Now, instead of allowing voters to pick Glenn’s replacement, seven members of the 45th District Central Committee will decide who replaces Glenn. Now more than ever it’s time to move past the antiquated party central committee appointment process and towards special elections toward democratic, publicly funded, transparent special elections.
While it is important that public corruption is prosecuted in Maryland, it is also important to notice that black lawmakers seem to be bearing a disproportionate burden of the prosecutions.
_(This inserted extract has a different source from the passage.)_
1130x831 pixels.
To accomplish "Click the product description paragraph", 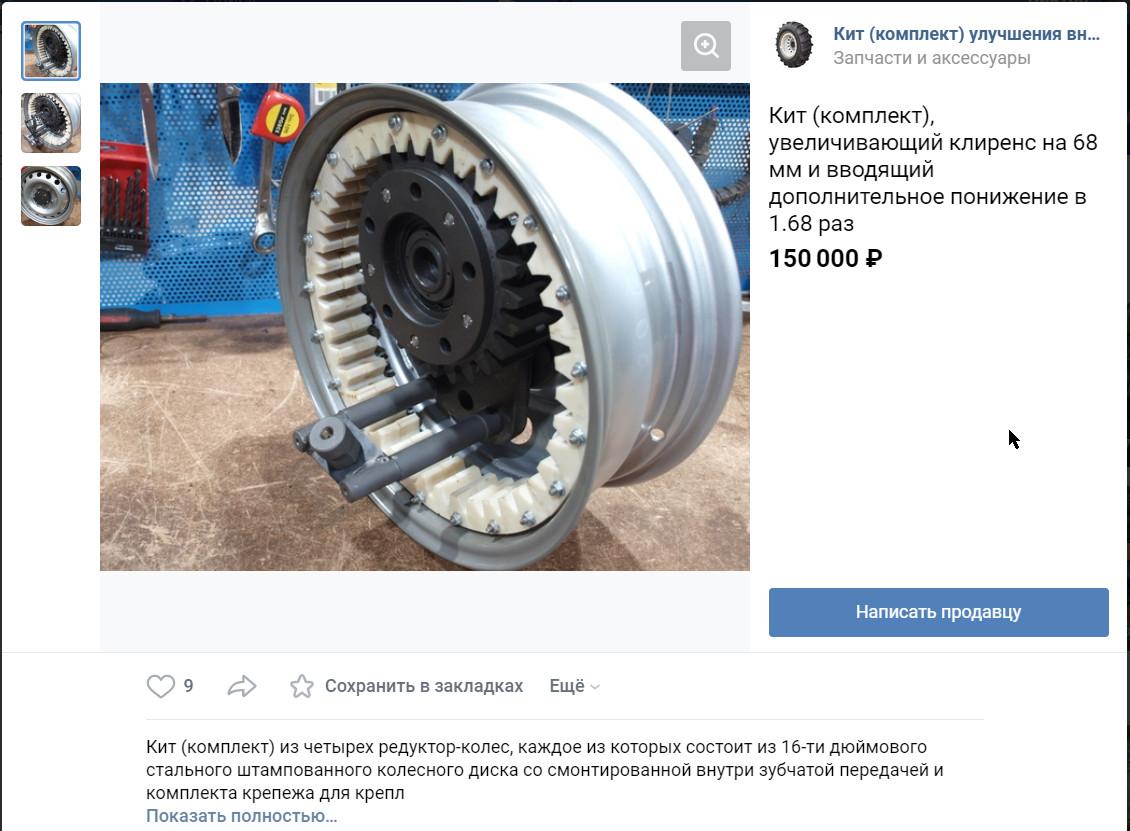I will click(x=545, y=770).
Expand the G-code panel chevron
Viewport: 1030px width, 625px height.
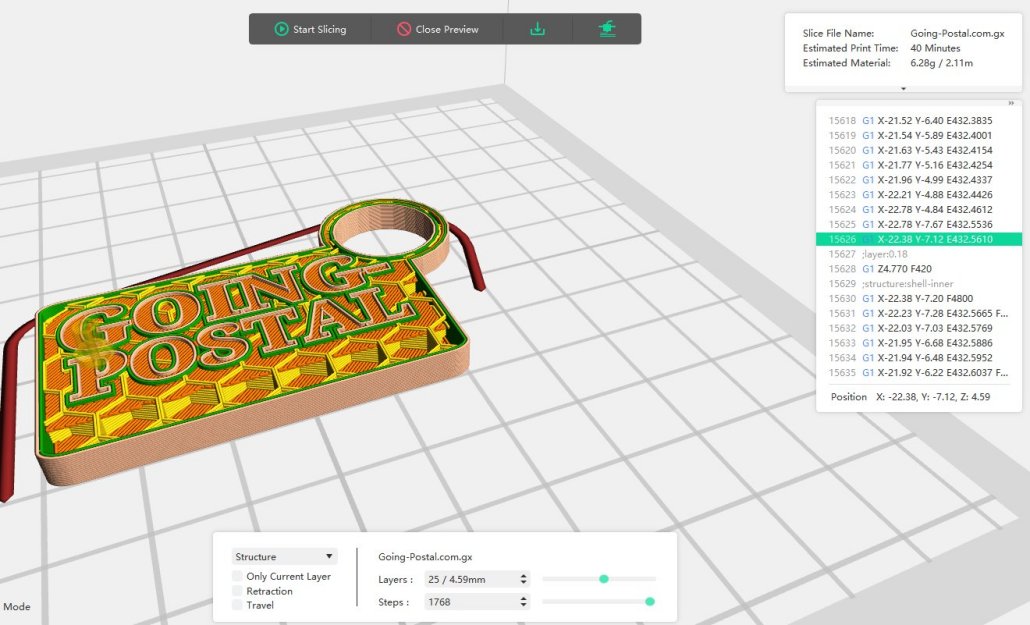click(1010, 103)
The often white and wealthy people behind the corruption that occurs in this state must be prosecuted with the same vigor as prosecutors display for going after the elected officials who betray the public trust.
Finally, There are also legal forms of influence peddling via campaign donations that are designed to empower wealthy people and corporations to dictate legislative outcomes. To end public corruption we must end direct corporate donations, lower total spending allowed, and institute a rigorous and robust public financing system.
The Maryland Green Party stands committed to equitable and reparative cannabis legalization, to grassroots democracy that puts power in the hands of people and not in closed door meetings of party central committees, to broad based application of public corruption laws, and to campaign finance which levels the playing field so that no one's wealth determines their access to the legislative process.